Vasodilation and glomerular binding of adrenomedullin in rabbit kidney are not CGRP receptor mediated.

The polypeptide adrenomedullin (ADM) was infused systemically to conscious rabbits to elucidate its actions on overall circulation and especially the renovascular bed and the formation and/or release of hormones important for body fluid homeostasis, including adrenocortical steroids. ADM lowered mean arterial pressure from 71.5 +/- 3.2 to 64.7 +/- 3.2 mmHg only at the highest dose of 25 pmol.min-1.kg-1 infused intravenously for 20 min and concomitantly induced tachycardia, possibly due to both baroreflex activation and direct cardiostimulatory effects.
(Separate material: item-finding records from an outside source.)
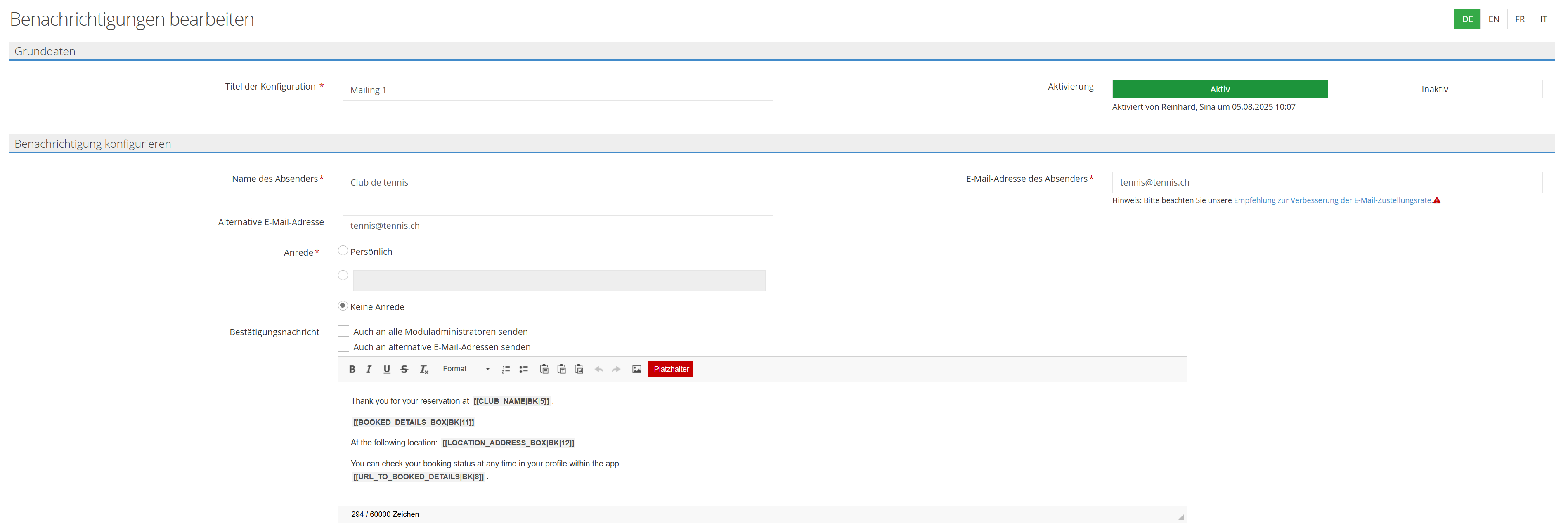Click the paste as plain text icon
This screenshot has height=530, width=1568.
(x=562, y=370)
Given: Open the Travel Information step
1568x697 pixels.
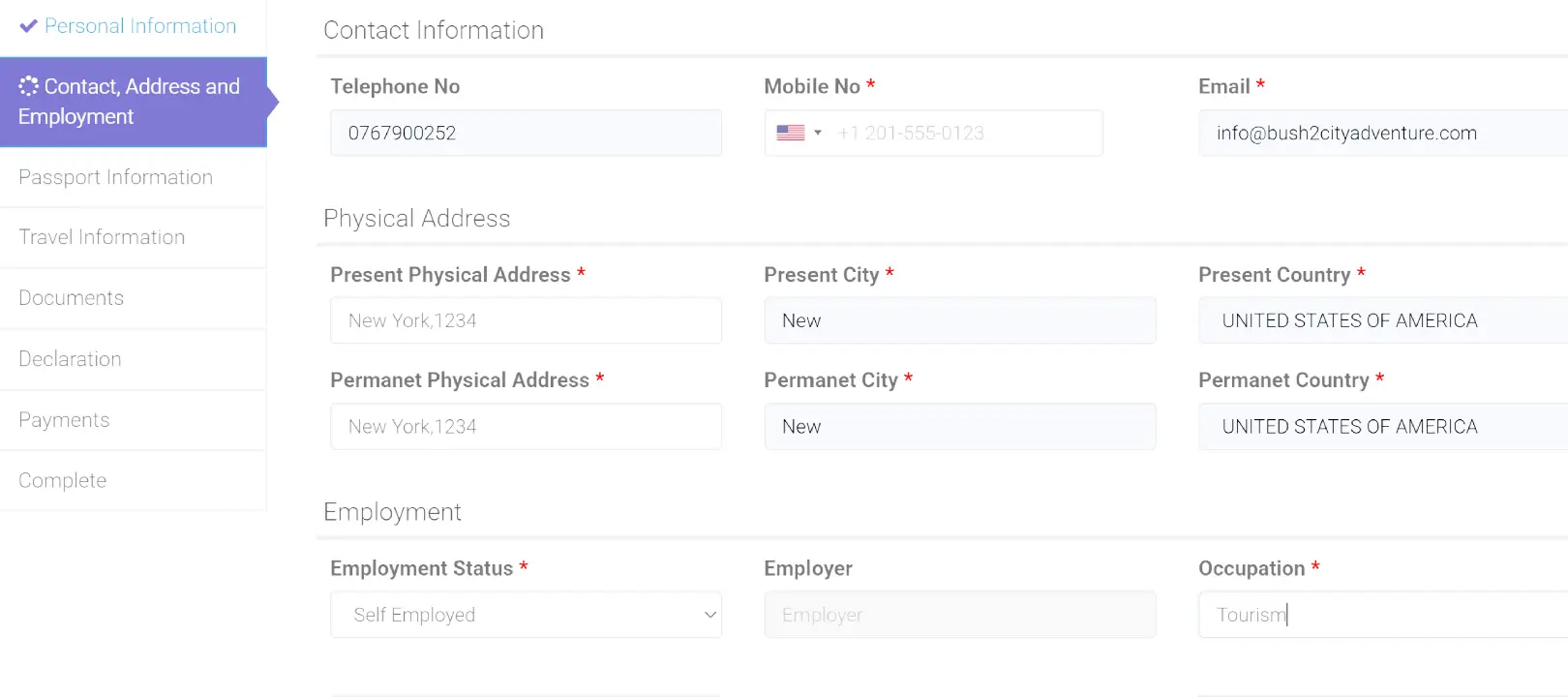Looking at the screenshot, I should (x=102, y=237).
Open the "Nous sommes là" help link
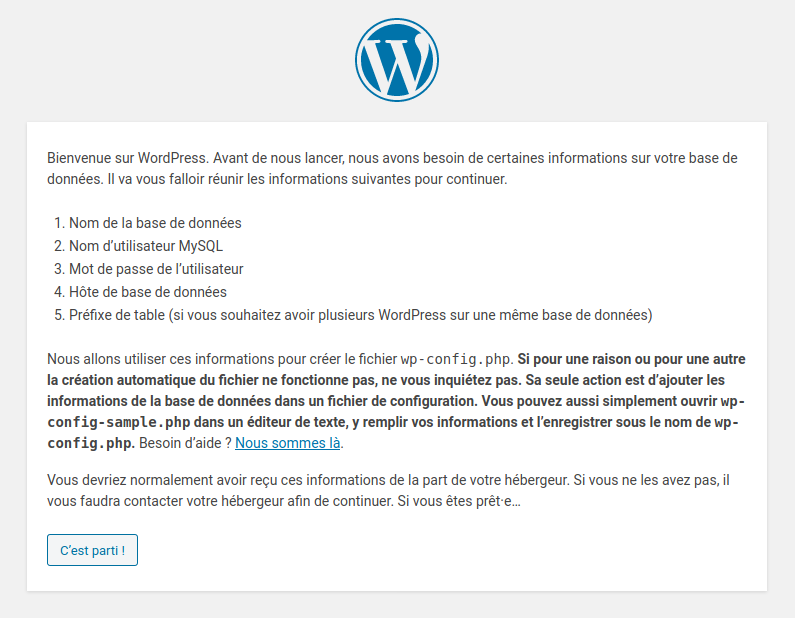 pyautogui.click(x=288, y=443)

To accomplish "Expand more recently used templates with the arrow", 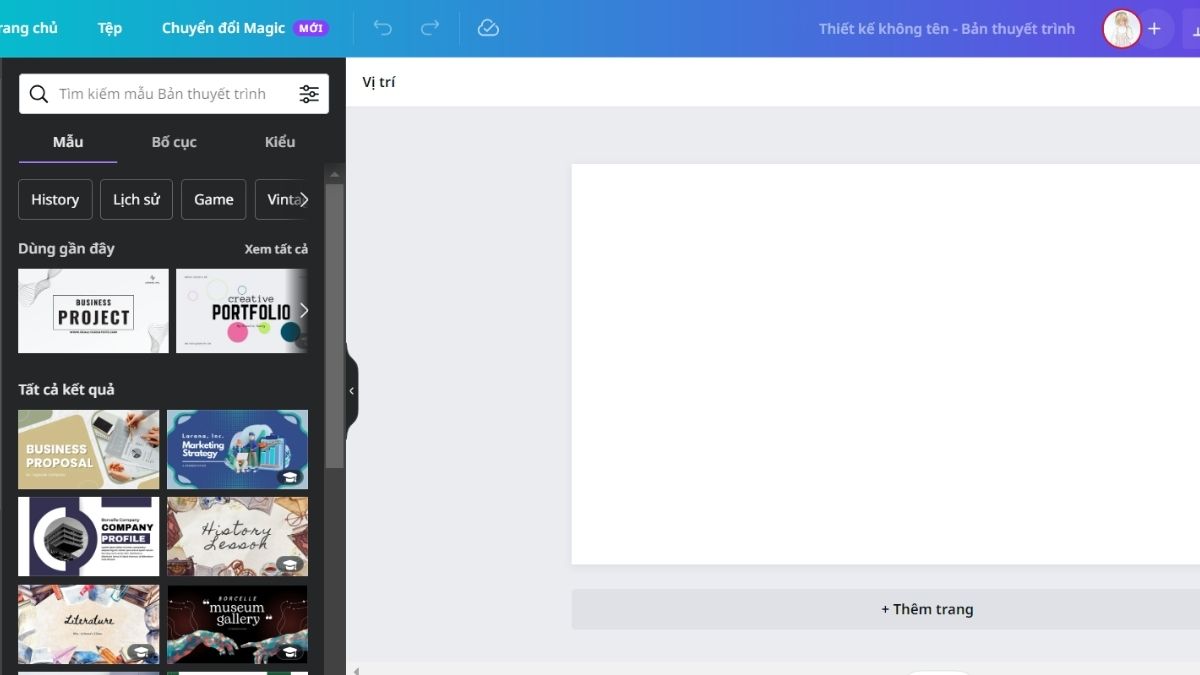I will click(303, 311).
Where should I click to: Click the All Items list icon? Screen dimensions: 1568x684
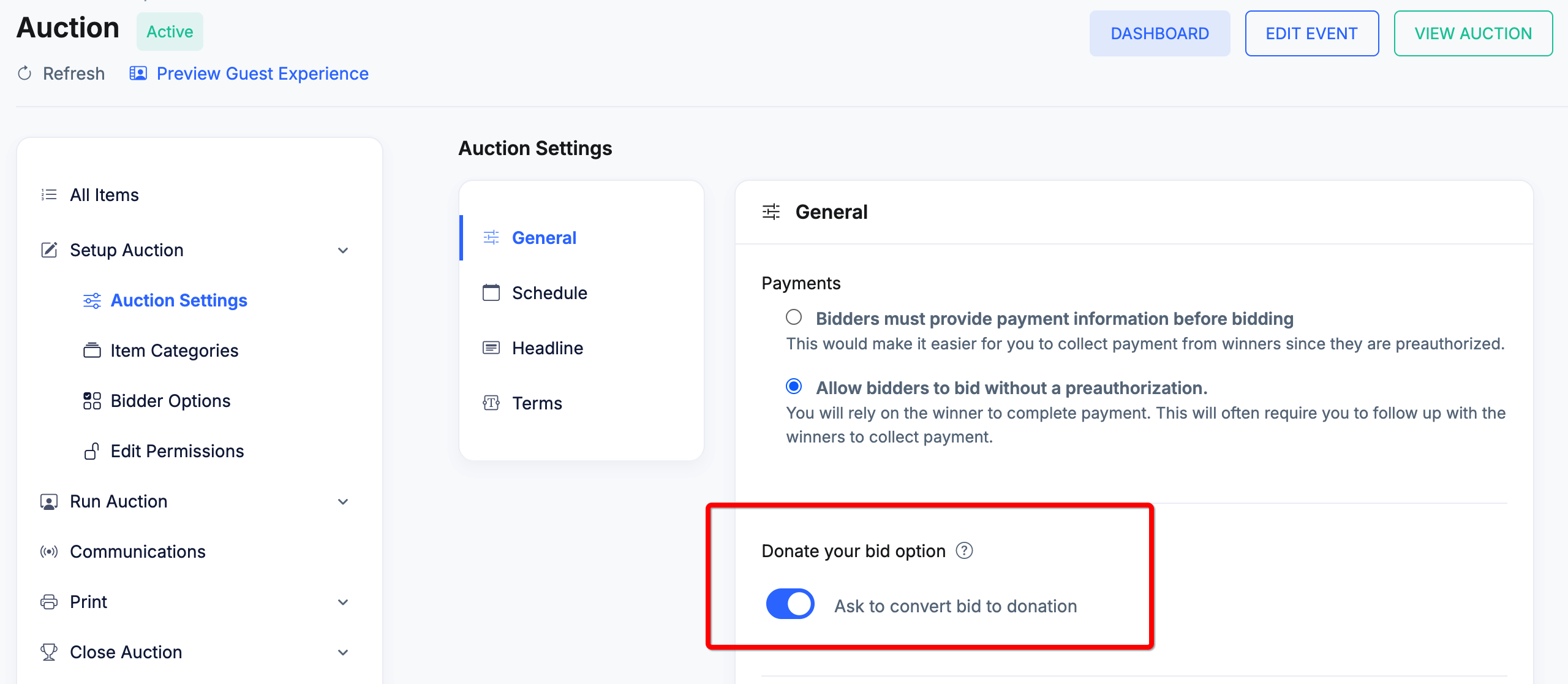point(49,195)
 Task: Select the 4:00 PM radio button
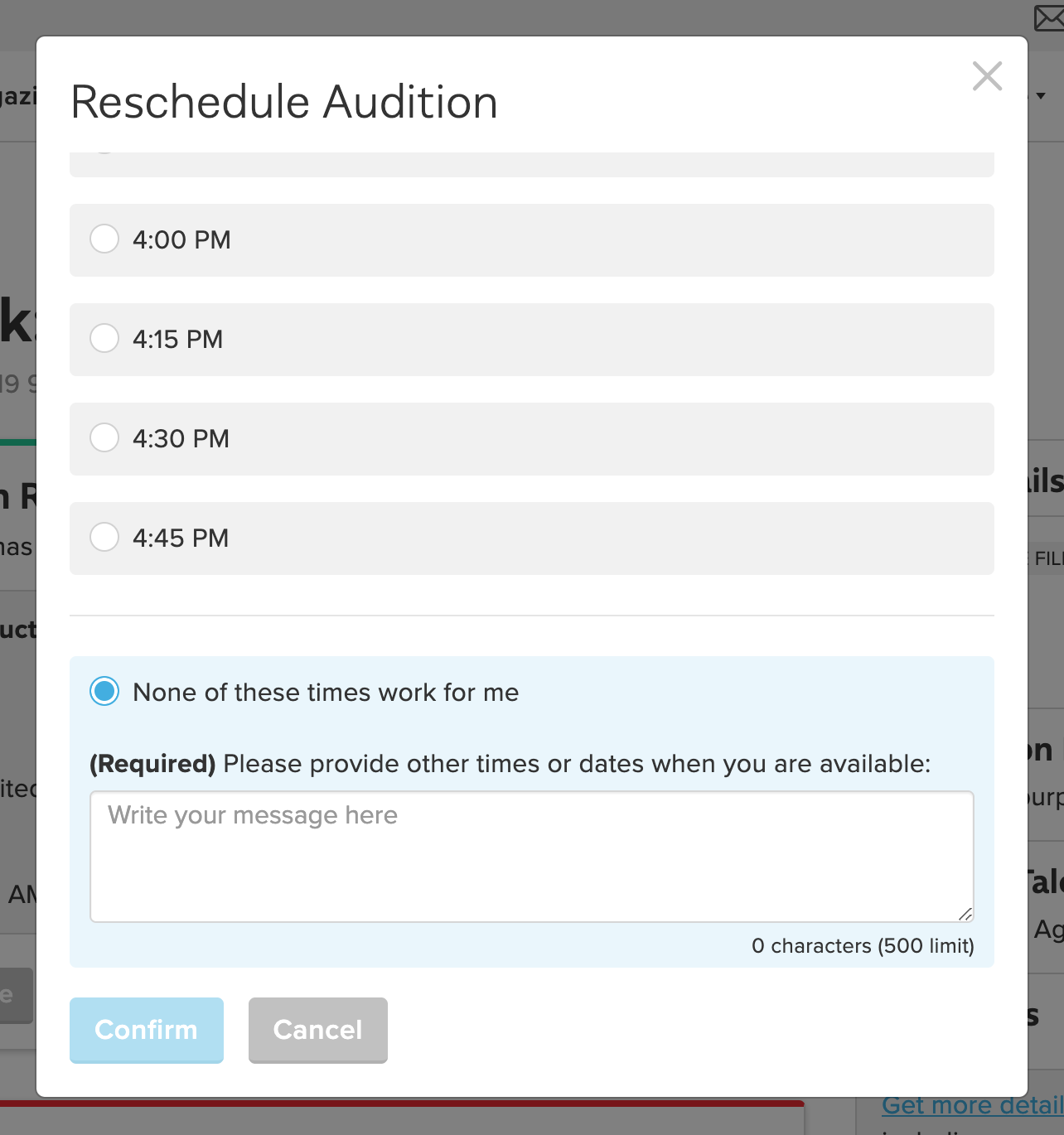(104, 239)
Renal blood flow (RBF) determined in rabbits chronically equipped with a perivascular ultrasonic flow probe increased from 55.4 +/- 2.1 to 67.4 +/- 2.7 and from 58.2 +/- 3.5 to 75.2 +/- 6.0 ml/min at ADM infusions of 5 and 25 pmol.min-1.kg-1, respectively. The elevation in RBF persisted even in the presence of the calcitonin gene-related peptide (CGRP1 receptor antagonist CGRP-(8-37). Of all osmoregulatory hormones tested, only corticosterone (Cort) plasma concentration increased in response to the highest ADM dose from 17.6 +/- 3.1 to 38.9 +/- 6.2 ng/ml, probably due to haroreflex activation. Subdepressor doses of ADM, however, caused a mild reduction in circulating Cort. Expression of functional high-affinity binding sites specific for ADM in vitro could be demonstrated for the renal artery and outer cortical glomeruli using 125I-labeled rat ADM as radioligand and determination of cellular adenosine 3',5'-cyclic monophosphate (cAMP) formation within the glomeruli. The ineffectiveness of CGRP-(8-37) to displace radiolabeled ADM from its binding sites, to inhibit ADM-induced glomerular cAMP formation, and to prevent ADM-induced renal vasodilation supports the hypothesis of ADM altering renal hemodynamics by interacting with ADM- and not CGRP-specific membrane receptors.